Darwin, la pomme et le serpent
Caricature publiée sur LA Progressive.com qui illustre bien que le débat
entre science et Bible est toujours ouvert dans certains milieux (NDLR).

QuestionLa théorie de l’évolution de Darwin est-elle compatible avec la Bible? (Kevin)

RéponseComme j’ai souvent dit dans mes réponses aux internautes, la question est aussi importante que la réponse, sinon davantage, car elle révèle l’angle d’approche ou la conception que chacun se fait de l’objet de son étude. C’est encore le cas ici. Analysons donc d’abord la question dans sa formulation, avec tout ce qu’elle suppose; la réponse deviendra évidente.

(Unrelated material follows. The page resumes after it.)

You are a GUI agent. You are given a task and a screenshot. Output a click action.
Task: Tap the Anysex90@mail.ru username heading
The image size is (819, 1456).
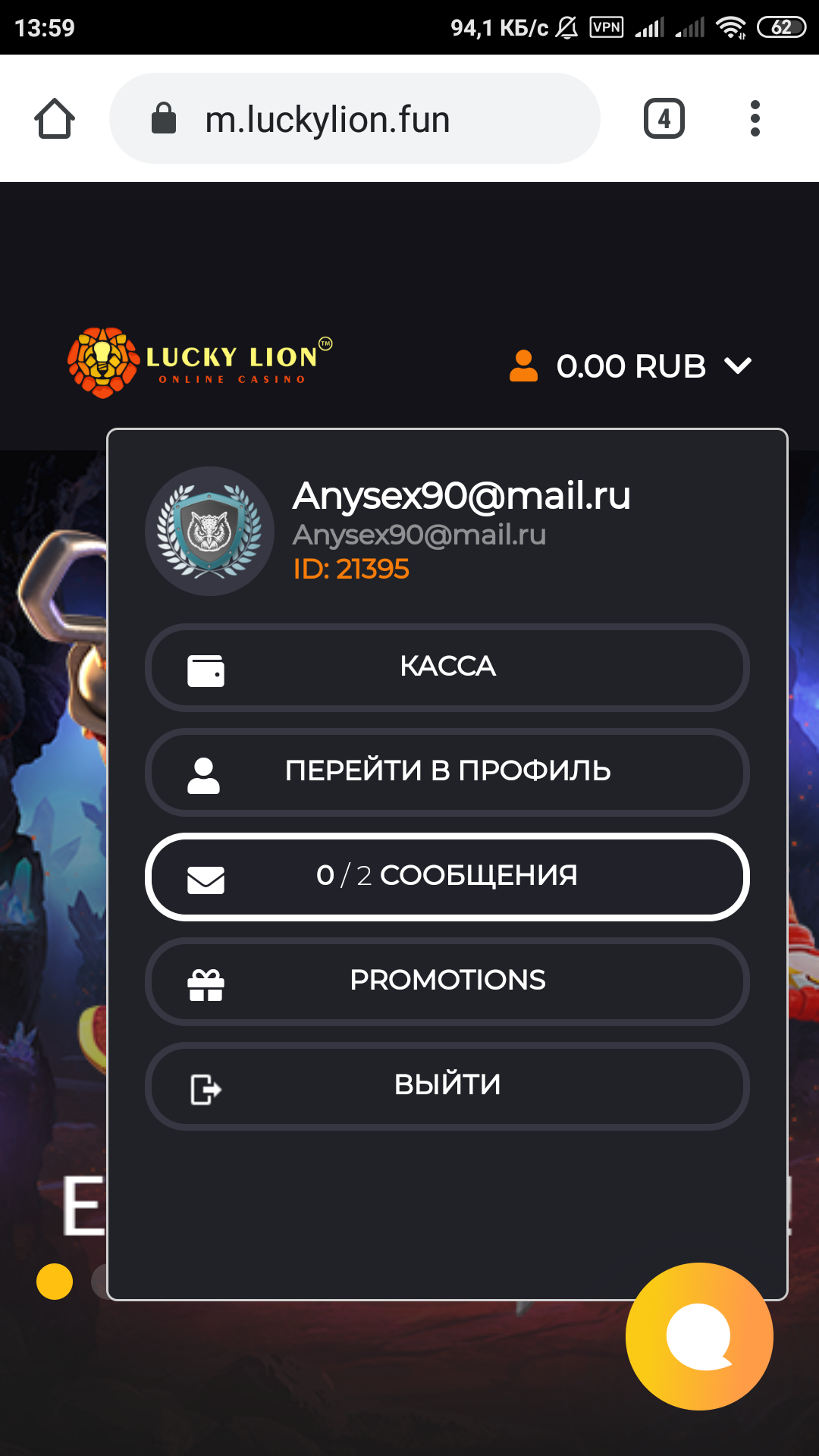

     Demander si la théorie de l’évolution de Charles Darwin est « compatible » avec la Bible suppose que la Bible est un ensemble unifié qui enseigne clairement certaines doctrines ou croyances, dans ce cas précis, sur la création du monde. Or, c’est loin d’être le cas. Il y a en effet plus d’une présentation de la création de l’univers dans la Bible. On pense généralement au début du livre de la Genèse, qui en contient deux. On a donc dès le début un problème qu’il ne faut pas sous-estimer ou esquiver trop vite. En effet, il y a fort peu en commun entre ce qu’il est convenu d’appeler le premier récit de la création (Gn 1,1–2,4a ou Gn 1 pour faire vite) et le second (Gn 2,4b-24 ou Gn 2). Pour faire bref, disons que Gn 1 est le récit de la tradition sacerdotale présentant un Dieu transcendant et souverain créant par sa parole, tandis que Gn 2 présente un Dieu immanent façonnant l’univers de ses mains. Mais il y a encore, réparti dans d’autres textes de la Bible, d’autres affirmations sur la création de l’univers qui ne concordent pas ni avec Gn 1 ni avec Gn 2. Il s’agit surtout de Job, des Psaumes et de quelques prophètes. Dans la ligne des cosmogonies babyloniennes anciennes, on y parle du combat primordial entre la divinité ordonnatrice et les forces hostiles du chaos, représentées par le monstre océan (appelé dans la Bible Léviathan ou Rahab) : Jb 3,8; 7,12; 9,13-15; 26,12; 40,25-26; Ps 65,8; 74,12-17; 77,17; 89,10-11; 93,3-4; 104,5-9; 107,29; 148,7; Is 27,1; 51,9-10; Éz 29,3. Une lecture plus attentive de tous ces textes révèle rapidement leur véritable intention. Les allusions mythologiques au combat primordial prient Dieu de dominer les ennemis historiques d’Israël comme il a vaincu le monstre chaotique des origines. Le premier récit de la création en Gn 1 est bien davantage une présentation liturgique de l’ordre actuel du monde, avec la prédominance de l’humain et son devoir de rendre un culte à Dieu. Quant au second récit de la création, il est une méditation sur les trois relations fondamentales entre Dieu, les humains et l’univers qui forme un tout avec les chapitres suivants (le récit de l’Éden Gn 2–4). La conclusion la plus évidente est donc qu’aucun de ces textes ne prétend dire comment l’univers a été créé. De toute façon, on peut se demander comment les hagiographes auraient pu l’apprendre? Nulle part, la Bible ne dit vraiment comment le monde est venu à l’existence; elle dit surtout qu’il vient de Dieu avec une mission et une vocation.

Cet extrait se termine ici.